In generale però la molteplicità dei media è una condizione fondamentale per una società trasparente le mafie non temono nulla di più della trasparenza, che è il contrario dell'omertà.
4) negli ultimi anni le mafie sono diventate organizzazioni ultramoderne, che sanno quanto siano importanti i media. Sono emerse ad esempio intercettazioni che rivelano come la mafia cerchi di influenzare gli organi di informazione includendo giornalisti nelle loro attività. In questo modo cercano di condizionare l'opinione pubblica. A volte succede che le mafie comprino direttamente mezzi di comunicazione.
Dunque, le mafie cercano di esercitare il loro potere sui media e si spingono fino al tentativo di coinvolgere giornalisti nei propri progetti. Come si può impedire che questo avvenga ?
Innanzitutto attraverso il rafforzamento del giornalismo e dei giornalisti. In Italia vediamo come si rafforzi la tendenza a far lavorare i giornalisti in condizioni lavorative precarie, una cosa che danneggia il giornalismo e anche la società. Giornalisti impiegati in modo stabile sono più forti e possono lavorare in maniera più coraggiosa. Questo crea un beneficio per i media ma soprattutto per la società. In questo senso vanno particolarmente lodati gli sforzi che il Governo sta compiendo contro la precarizzazione del mondo del lavoro, sia attraverso la riforma del Jobs Act, sia attraverso i benefici alle aziende che assumano in regola ed a tempo indeterminato sia con la delega sull'editoria che abbiamo votato in queste ore. Rendere le condizioni precarie di lavoro sempre meno attraenti per i datori di lavoro va a vantaggio anche dei giornalisti.

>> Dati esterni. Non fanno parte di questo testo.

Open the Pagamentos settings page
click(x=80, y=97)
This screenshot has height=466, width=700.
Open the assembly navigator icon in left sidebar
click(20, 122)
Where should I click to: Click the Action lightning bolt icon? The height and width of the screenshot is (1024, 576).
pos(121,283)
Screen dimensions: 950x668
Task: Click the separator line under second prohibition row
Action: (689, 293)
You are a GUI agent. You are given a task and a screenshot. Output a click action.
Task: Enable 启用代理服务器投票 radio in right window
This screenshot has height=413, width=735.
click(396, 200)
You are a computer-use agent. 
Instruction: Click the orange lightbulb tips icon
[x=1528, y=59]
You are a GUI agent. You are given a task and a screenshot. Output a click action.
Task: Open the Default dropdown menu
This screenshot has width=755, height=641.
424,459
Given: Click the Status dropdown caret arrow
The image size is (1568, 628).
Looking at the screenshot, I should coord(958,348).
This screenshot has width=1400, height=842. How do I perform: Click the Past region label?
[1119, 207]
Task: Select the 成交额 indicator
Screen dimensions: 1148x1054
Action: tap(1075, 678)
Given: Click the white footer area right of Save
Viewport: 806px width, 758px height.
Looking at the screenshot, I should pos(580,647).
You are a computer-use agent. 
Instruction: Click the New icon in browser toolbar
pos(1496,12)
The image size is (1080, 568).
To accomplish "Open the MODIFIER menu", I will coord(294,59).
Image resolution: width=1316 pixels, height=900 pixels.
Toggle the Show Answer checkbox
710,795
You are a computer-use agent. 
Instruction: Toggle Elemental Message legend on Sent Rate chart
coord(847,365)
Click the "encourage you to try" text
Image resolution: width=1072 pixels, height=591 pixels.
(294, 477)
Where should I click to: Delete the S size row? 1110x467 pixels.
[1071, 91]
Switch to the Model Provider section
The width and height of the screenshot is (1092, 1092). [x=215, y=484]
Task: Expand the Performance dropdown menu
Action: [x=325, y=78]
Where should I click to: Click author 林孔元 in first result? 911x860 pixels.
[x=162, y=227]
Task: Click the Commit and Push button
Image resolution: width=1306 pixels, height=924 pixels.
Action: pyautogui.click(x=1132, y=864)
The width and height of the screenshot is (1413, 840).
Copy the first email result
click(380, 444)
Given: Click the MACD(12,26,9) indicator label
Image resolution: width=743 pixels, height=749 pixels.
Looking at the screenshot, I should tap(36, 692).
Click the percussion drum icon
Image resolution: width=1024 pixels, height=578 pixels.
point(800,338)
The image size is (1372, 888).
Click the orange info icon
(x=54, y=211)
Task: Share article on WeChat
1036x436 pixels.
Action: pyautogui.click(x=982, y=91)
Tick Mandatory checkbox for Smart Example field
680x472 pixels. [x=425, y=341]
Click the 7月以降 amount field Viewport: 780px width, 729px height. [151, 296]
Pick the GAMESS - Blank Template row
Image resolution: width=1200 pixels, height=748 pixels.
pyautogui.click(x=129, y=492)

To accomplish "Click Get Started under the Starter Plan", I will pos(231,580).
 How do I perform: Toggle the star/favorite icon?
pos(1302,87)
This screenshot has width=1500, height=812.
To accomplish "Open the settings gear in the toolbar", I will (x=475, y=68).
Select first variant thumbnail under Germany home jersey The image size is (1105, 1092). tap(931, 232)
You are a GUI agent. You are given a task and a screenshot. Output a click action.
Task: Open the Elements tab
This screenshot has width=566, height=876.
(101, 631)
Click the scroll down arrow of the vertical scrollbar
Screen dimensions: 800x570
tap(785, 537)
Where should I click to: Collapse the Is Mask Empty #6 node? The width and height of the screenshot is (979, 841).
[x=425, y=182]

E poi c’è la questione delle denunce per diffamazione a danno di giornalisti. A questo proposito è molto positivo che in Commissione Giustizia in sede di analisi della riforma al Processo Civile sia stato approvato proprio in questi giorni un emendamento dei relatori che introduce sanzioni pesanti per chi agisce in giudizio inutilmente, magari allo scopo di intimidire qualcuno in mala fede. Assume dunque la funzione di strumento di dissuasione a tutela dei giornalisti. Ed il provvedimento è già calendarizzato in aula per le prossime settimane.
Quello che ritengo però più importante è che a tutti i livelli della società, e anche della politica, si parli sempre più spesso di quanto sia importante avere organi di informazione liberi e giornalisti coraggiosi che lottano contro la criminalità organizzata.
Mi auguro che i media e i giornalisti non si stanchino di portare sulle prime pagine i crimini delle mafie e di denunciare i mafiosi. Perché senza un giornalismo libero e forte, che ha il coraggio di denunciare le attività delle mafie e di renderle pubbliche, la criminalità organizzata non può essere sconfitta.